= Action item =
Look below for the line that contains "At what coordinates should I click to accomplish: Click", then copy it and each following line exactly, through and including the line that contains "Task: Collapse the Upcoming & Overdue section".

■ ■ ■ ■ ■ ■ ■

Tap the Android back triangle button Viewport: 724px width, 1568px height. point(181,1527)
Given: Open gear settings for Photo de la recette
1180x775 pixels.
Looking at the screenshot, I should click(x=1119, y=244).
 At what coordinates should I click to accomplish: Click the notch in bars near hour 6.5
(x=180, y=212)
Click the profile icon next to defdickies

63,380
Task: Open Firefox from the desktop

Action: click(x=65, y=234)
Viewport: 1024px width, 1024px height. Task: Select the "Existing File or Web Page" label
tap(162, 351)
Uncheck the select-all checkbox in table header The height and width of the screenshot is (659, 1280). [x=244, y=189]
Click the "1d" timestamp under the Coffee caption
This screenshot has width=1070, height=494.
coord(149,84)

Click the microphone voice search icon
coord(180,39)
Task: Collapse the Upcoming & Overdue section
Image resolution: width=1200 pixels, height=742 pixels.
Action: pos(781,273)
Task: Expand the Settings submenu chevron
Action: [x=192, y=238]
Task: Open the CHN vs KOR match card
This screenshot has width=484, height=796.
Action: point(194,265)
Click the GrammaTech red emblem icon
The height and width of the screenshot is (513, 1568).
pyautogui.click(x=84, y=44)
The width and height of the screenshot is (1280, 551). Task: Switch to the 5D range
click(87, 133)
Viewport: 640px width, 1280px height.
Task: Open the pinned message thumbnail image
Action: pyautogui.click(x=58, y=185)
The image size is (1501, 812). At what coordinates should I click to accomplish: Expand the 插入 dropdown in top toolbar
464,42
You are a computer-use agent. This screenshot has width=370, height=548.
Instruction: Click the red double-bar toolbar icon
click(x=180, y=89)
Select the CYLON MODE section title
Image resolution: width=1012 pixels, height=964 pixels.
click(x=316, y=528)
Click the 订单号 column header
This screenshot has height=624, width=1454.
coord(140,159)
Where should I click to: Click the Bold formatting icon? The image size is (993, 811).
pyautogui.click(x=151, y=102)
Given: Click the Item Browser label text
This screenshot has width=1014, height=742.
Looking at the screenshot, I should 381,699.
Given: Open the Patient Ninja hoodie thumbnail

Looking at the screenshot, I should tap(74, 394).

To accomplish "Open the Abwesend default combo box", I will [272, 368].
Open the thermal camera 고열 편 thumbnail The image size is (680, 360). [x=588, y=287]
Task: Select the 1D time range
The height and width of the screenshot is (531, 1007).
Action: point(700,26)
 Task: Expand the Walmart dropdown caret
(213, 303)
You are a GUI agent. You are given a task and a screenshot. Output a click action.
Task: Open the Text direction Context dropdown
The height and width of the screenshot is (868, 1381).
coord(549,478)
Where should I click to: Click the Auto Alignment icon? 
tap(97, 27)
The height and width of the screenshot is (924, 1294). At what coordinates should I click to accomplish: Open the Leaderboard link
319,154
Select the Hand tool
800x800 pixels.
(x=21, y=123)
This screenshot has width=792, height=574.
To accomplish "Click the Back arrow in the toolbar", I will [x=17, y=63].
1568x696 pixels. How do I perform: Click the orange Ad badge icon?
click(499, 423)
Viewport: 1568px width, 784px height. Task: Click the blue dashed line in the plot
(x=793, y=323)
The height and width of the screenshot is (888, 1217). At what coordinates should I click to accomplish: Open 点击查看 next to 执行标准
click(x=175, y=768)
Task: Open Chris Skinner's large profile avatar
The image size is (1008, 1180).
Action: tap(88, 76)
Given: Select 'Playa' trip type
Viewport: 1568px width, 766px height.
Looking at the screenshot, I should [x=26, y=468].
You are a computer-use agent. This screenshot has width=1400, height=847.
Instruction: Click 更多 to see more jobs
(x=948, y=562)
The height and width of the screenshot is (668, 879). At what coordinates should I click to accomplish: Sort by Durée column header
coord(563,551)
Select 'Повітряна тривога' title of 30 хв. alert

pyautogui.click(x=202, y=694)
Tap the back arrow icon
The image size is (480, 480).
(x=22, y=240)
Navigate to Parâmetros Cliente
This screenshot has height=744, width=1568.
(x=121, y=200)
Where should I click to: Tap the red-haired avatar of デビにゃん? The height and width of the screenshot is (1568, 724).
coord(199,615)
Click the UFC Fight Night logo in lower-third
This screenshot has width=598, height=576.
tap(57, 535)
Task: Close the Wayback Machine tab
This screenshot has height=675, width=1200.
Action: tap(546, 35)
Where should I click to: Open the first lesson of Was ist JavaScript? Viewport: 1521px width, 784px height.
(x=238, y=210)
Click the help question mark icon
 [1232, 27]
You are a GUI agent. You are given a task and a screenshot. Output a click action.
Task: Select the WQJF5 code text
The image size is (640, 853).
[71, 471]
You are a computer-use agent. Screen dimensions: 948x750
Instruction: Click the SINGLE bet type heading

■ ■ ■ ■ ■ ■ ■

= Finished task =
 At what coordinates should I click to accomplish: Click the notch in bars near hour 6.5
(x=180, y=212)
Click the profile icon next to defdickies

63,380
Task: Open Firefox from the desktop

Action: click(x=65, y=234)
Viewport: 1024px width, 1024px height. Task: Select the "Existing File or Web Page" label
tap(162, 351)
Uncheck the select-all checkbox in table header The height and width of the screenshot is (659, 1280). [x=244, y=189]
Click the "1d" timestamp under the Coffee caption
This screenshot has width=1070, height=494.
coord(149,84)

Click the microphone voice search icon
coord(180,39)
Task: Collapse the Upcoming & Overdue section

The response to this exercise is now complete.